Original article

Scand J Work Environ Health 2007;33(6):447-453    pdf

doi:10.5271/sjweh.1164 | Issue date: 31 Dec 2007

Neuropsychological and positron emission tomography correlates in idiopathic environmental intolerances

by Bornschein S, Hausteiner C, Drzezga A, Theml T, Heldmann B, Grimmer T, Perneczky R, Jahn T, Schwaiger M, Zilker T, Förstl H

Objectives It has been hypothesized that people with subjective hypersensitivity to chemicals may indeed suffer from neuronal damage due to widely distributed environmental toxins and that such deficits of diagnostic importance can be demonstrated with the help of functional neuroimaging even in single cases. In this study, a small group of well-characterized patients with idiopathic environmental intolerance were examined in order to identify such changes.

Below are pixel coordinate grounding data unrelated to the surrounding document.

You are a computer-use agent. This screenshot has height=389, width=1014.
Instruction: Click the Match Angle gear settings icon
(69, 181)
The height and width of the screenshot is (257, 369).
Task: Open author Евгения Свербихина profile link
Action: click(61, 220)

Methods Twelve patients with idiopathic environmental intolerance were investigated neuropsychologically and underwent cerebral F-18 fluorodeoxyglucose (F-18 FDG) positron emission tomography (PET). The imaging results were compared with findings from 17 healthy controls.

Results Six patients showed deficits in verbal learning and memory, three of them also had a reduced information processing speed. In the individual analyses, 11 patients showed normal cerebral glucose metabolism. In the group analysis of the patients, no areas with significantly reduced glucose metabolism could be found.

Conclusions No consistent pathological cognitive performance and functional imaging pattern was found. It appears premature to claim specific neuropsychological or neuroimaging findings characteristic of idiopathic environmental intolerance. Therefore cerebral F-18 FDG PET should not be used to corroborate or rule out suspected idiopathic environmental intolerance, a syndrome whose potential biological underpinnings still need to be clarified.